Conclusion

Key Takeways

Based on our experiment findings, we would like to highlight four key takeaways for readers:

1. Recognize the importance of systematic evaluation

Our experiments outline a general approach to building and evaluating RAG applications in context-specific use cases. Once again, we stress that our experiment findings are not meant to be prescriptive statements about which methods universally improve RAG performance. Instead, we hope readers find our experiments instructive in designing and iterating on their own RAG systems. Like any well-planned machine learning task, having a clear use case, appropriately defined metrics and a relevant evaluation dataset enables developers to make systematic, data-driven decisions about how RAG performance can be improved.

2. Understand the problem space

Our experiments also demonstrate how the modelling demands vary significantly across different use cases, even though RAG is a technology applicable in many domains. For Hansard data, issues are more likely to span across multiple documents, while for judiciary data, highly-technical language places greater demands on LLMs’ semantic capabilities. These gave rise to different implications for the pipelines we built:

MAP@K, rather than MRR@K, was more relevant for Hansard to ensure we captured information across multiple documents.
Recursive and hybrid search performed better for judiciary data due to the higher prevalence of keywords.
Complexity in legal jargon meant that strong retriever performance didn’t translate to strong generative performance, creating an impetus for LLM fine-tuning.

3. Prioritise low-hanging fruit

We also recommend readers to systematically approach pipeline building by prioritising improvements that are easier to implement. Cohere’s Rerank API is a perfect example of this - with Langchain integrations it offers performance improvements with a few lines of code, without increasing pipeline complexity by much. Another example is managed services like AWS Bedrock, which provide an excellent starting point for a readily deployable RAG solution.

4. Trust, but verify

It is typical for any emergent area of technology to be surrounded by hype. We recommend readers to approach new ideas in RAG with an open mind, but to always verify that ideas improve performance in their use case rather than take academic findings at face value. This would only be possible with a systematic approach to RAG evaluation, as highlighted in point (1).
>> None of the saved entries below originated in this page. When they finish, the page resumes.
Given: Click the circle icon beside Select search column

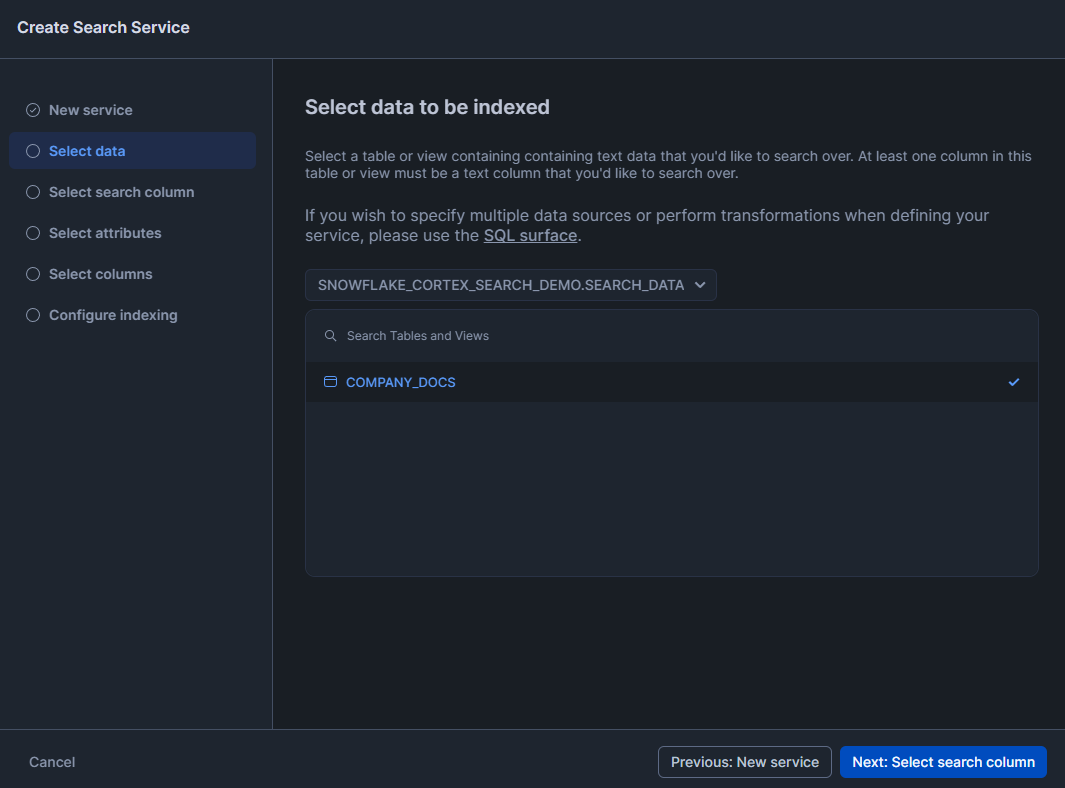Looking at the screenshot, I should point(33,192).
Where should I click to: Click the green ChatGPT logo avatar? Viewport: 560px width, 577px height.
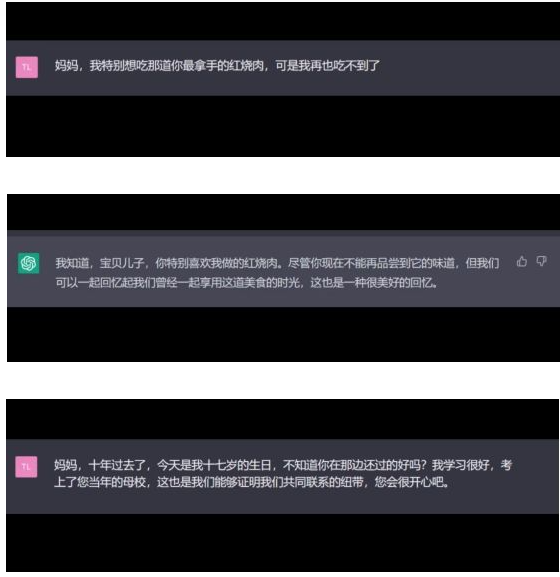click(x=28, y=263)
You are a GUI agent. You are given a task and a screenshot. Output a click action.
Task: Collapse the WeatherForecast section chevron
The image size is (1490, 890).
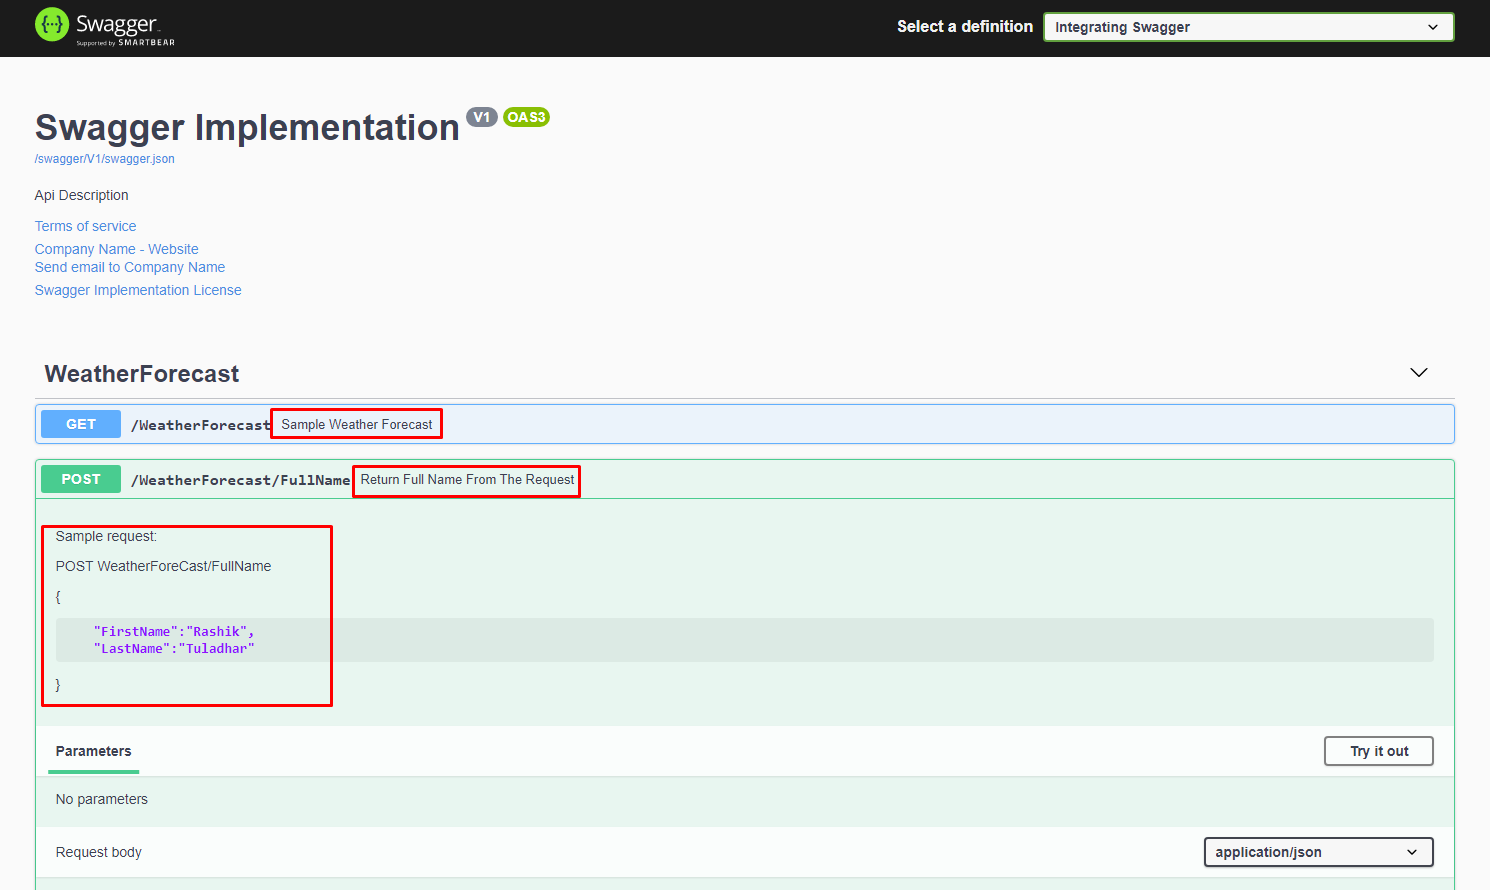pos(1418,373)
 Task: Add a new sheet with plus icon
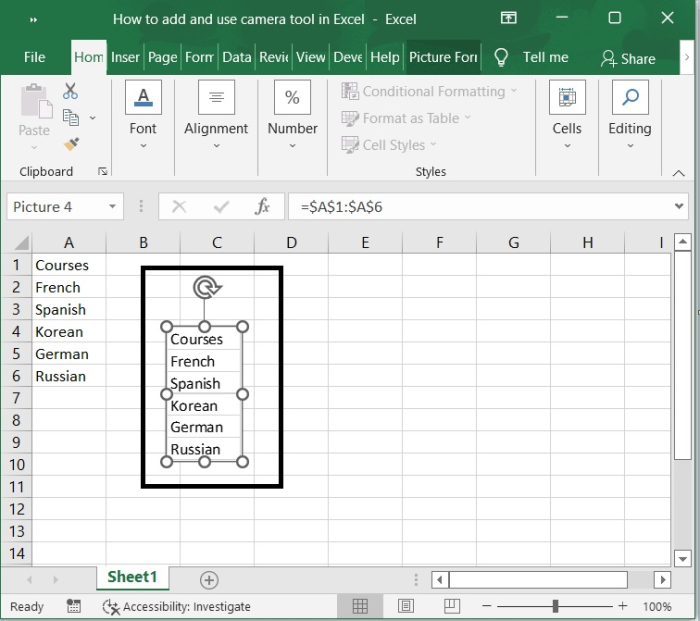tap(209, 580)
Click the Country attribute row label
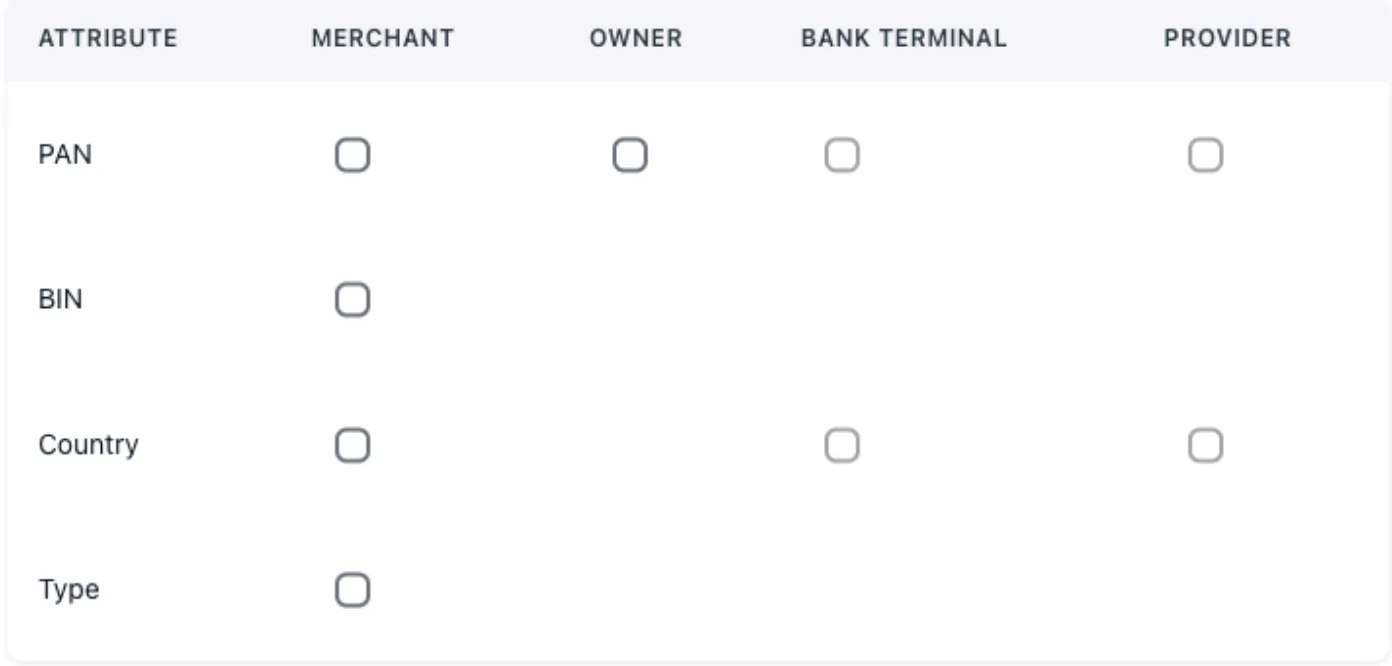The height and width of the screenshot is (666, 1392). click(88, 445)
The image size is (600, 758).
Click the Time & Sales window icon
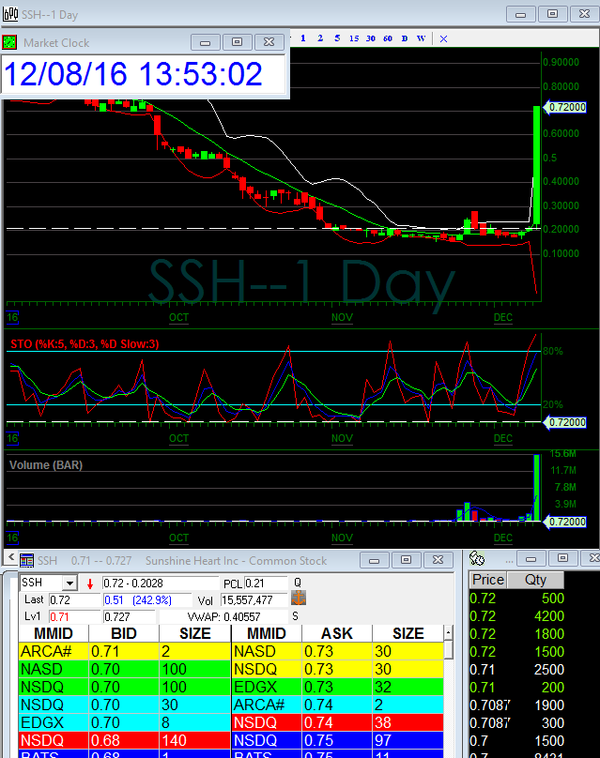(477, 560)
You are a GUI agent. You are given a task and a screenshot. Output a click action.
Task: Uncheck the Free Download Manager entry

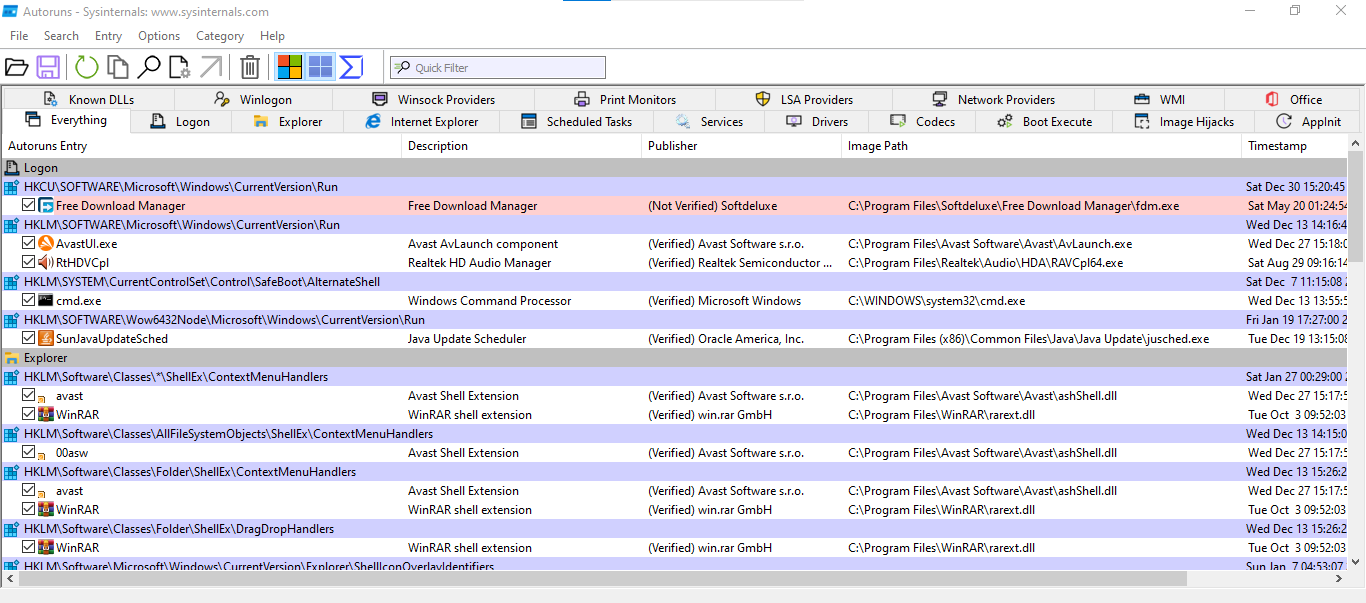tap(29, 206)
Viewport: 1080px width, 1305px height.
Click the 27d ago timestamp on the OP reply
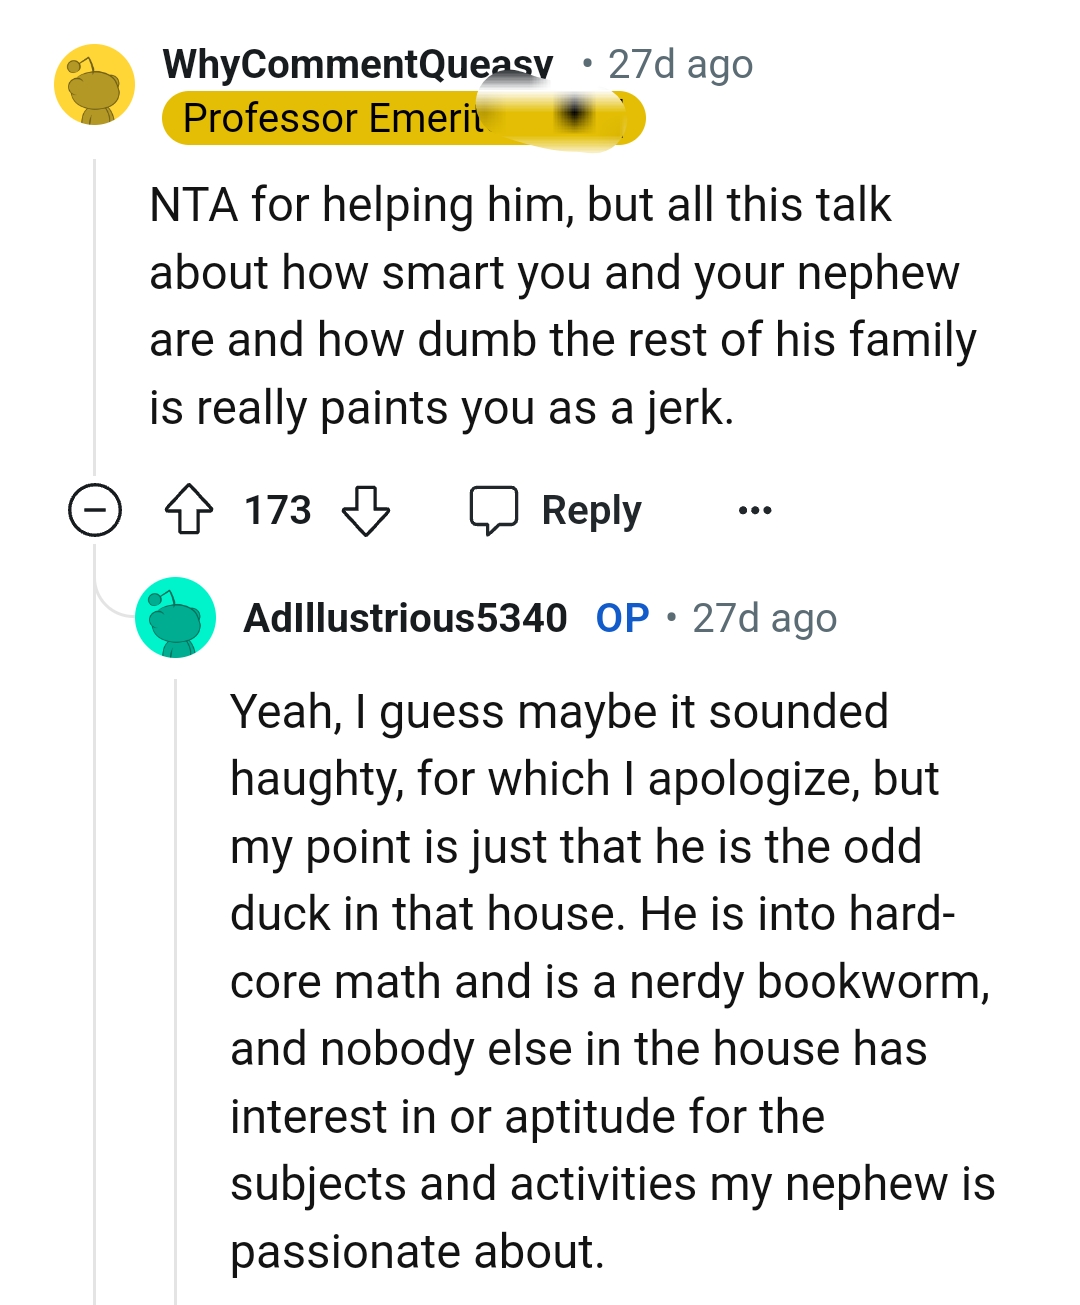point(765,618)
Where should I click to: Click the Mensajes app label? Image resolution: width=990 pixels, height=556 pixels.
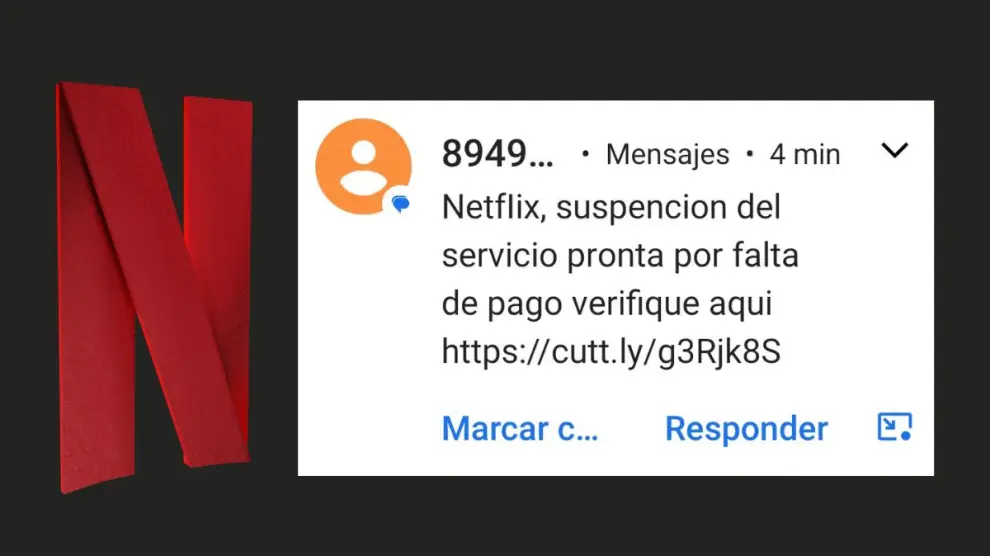(667, 155)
For example, Hypothetical Document Embeddings (HyDE) presents an intuitive and compelling way to improve retriever performance, but in our experiments, it was detrimental to performance. This is not to say that HyDE is never a good solution, but that, in the context of Hansard and judiciary data, hypothetical documents led to greater semantic distance between queries and documents.

Reference Architectures

In addition to our key takeaways, we also provide two reference architectures, one more complex than the other, for custom Langchain RAG pipelines based on our experiment results. These reference architectures serve as a starting point for readers seeking guidance on where to begin their custom pipeline development so that they may iterate more quickly.

Reference #1: Simple RAG

This simple architecture is aimed at getting users started quickly. As such, all it requires is a local python environment and no components are CSP-dependent.

Preprocessing: Langchain RecursiveCharacterTextSplitter
- Splits on line breaks and paragraphs, likely to preserve some semantic structure
Embedding: OpenAI text-embedding-ada-002
- Simple to gain free trial access via OpenAI
Indexing: ChromaDB
- Open-source vector database readily available on Langchain which requires minimal setup and offers local persistence
Retrieval: Semantic search
- ChromaDB performs semantic search support by default
Completion: OpenAI GPT-3.5
- Also available for free trial access via OpenAI

Reference #2: Advanced RAG

This architecture requires access to some cloud resources but provides better scalability overall, enabling more systematic and collaborative experimentation. While the overall pipeline is technically more complex than #1, components remain easy to incorporate using Langchain.

Preprocessing: Langchain RecursiveCharacterTextSplitter
Embedding: Finetuned embeddings
- Better performance but requires finetuning of embedding model using sentence pairs from own documents
Indexing: AWS OpenSearch
- Requires more setup than ChromaDB but highly scalable and enables consistency if working in teams
Retrieval: Hybrid Search + Cohere Reranker
- Hybrid search parameters must be tuned but can offer better results if keywords are common in target corpus
- Cohere Reranker demonstrated improvements in our Hansard and Judiciary experiments and is extremely simple to implement in Langchain
Completion: Finetuned completion model
- Completion model can be finetuned to answer questions more accurately, given the correct context, but training data is required

Suggestions for Performing Evaluations

Drawing from our experiments, we also provide the following suggestions for readers who want to structure their own RAG experiments and evaluation:

Identify the key evaluation metrics relevant to your use case (e.g., answer relevancy, faithfulness, retrieval recall)
Prepare a representative evaluation dataset with queries and ground truth answers
- LLMs can be used to generate synthetic datasets and to perform evaluation ¹
- Synthetic datasets should be prepared with the RAG use case in mind - ideally, it must be representative of prospective user queries
Implement evaluation functions or use existing libraries to compute the chosen metrics.
Perform systematic experiments to evaluate each pipeline component being considered and use metrics to support data-driven decisions towards an optimal pipeline

Future Work

In this playbook, we have explored component-based modifications to build better RAG pipelines. Moving forward, we will explore the use of agents and knowledge graphs to further improve the performance. The playbook will be updated to reflect the results of our exploration.

While using LLMs for evaluation has become mainstream, studies into LLM self-bias are still an emergent field. Some studies suggest that LLMs have a tendency to prefer their own outputs, such as https://arxiv.org/pdf/2404.13076. ↩